27. Compreender o silêncio é fundamental em uma análise discursiva. Compreender o silêncio é, pois, explicitar o modo pelo qual ele significa, ou seja, não é atribuir-lhe um sentido metafórico em sua relação ao dizer, o que significa traduzir o silêncio em palavras, mas é conhecer os processos de significação que ele põe em jogo, é conhecer os seus modos de significar.

28. O pressuposto teórico central da AD encontra-se nas definições de discurso-efeito de sentidos (e não transmissão de informações) entre interlocutores-e de discursivo-processo social cuja especificidade reside no tipo de materialidade de sua base, a saber, a materialidade linguística (PÊCHEUX, 1990 e PÊCHEUX e FUCHS, 1990, respectivamente).

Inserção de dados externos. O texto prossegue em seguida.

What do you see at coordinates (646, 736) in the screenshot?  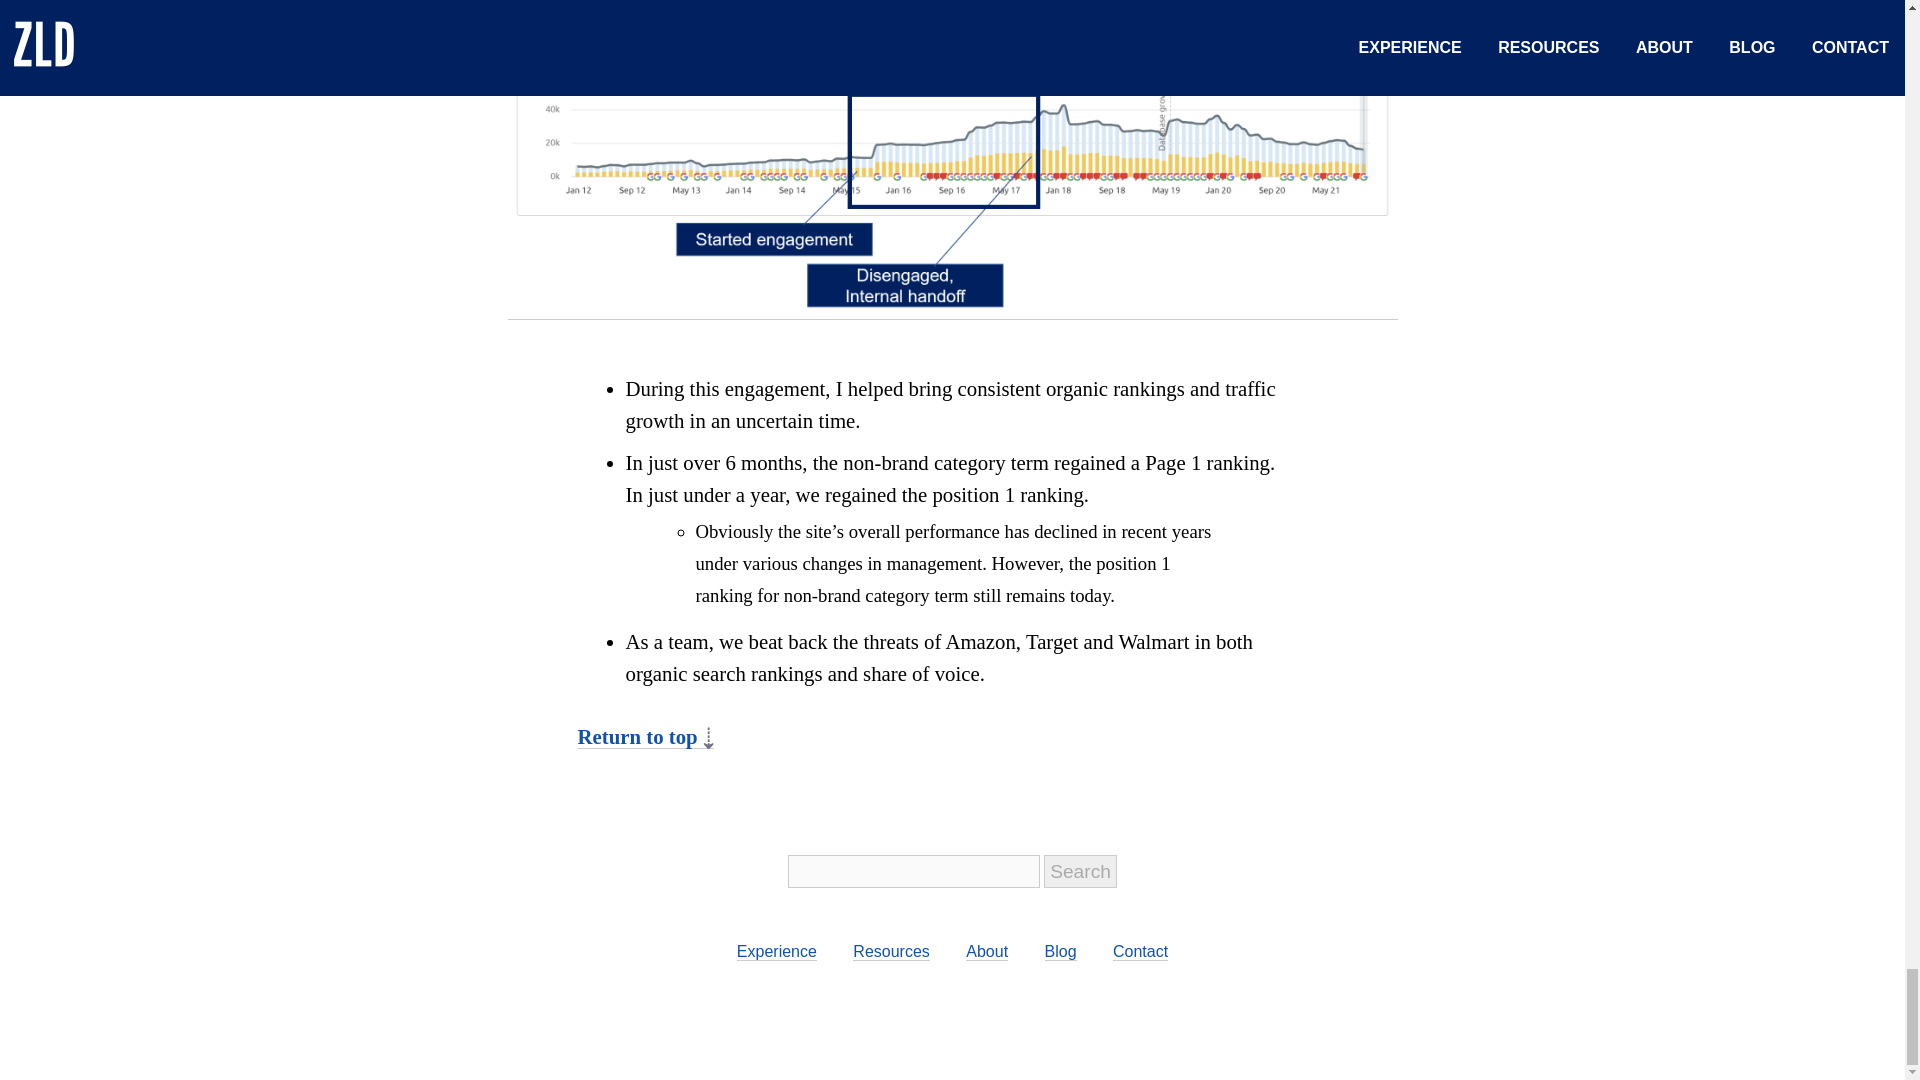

No que diz respeito à discursividade, é preciso acentuar a presença do histórico- “ (...) entendido aqui não como cronologia ou evolução, mas sim como historicidade, isto é, produção simbólica ininterrupta que na linguagem organiza sentidos para as relações de poder presentes em uma formação social, produção esta sempre afetada pela memória do dizer e sempre sujeita à possibilidade de rupturas no dizer-como um dos elementos constitutivos dos processos sociais e, por conseguinte, constitutivo da materialidade linguística” (MARIANI, 1998, p. 24).

29. Compreender o que é efeito de sentidos entre interlocutores, tal como postula Pêcheux (1975) é compreender que o sentido não está alocado em lugar nenhum, mas se produz nas relações: dos sujeitos e dos sentidos.

30. A AD é, enfim, uma relação com a linguagem (ORLANDI, 1992).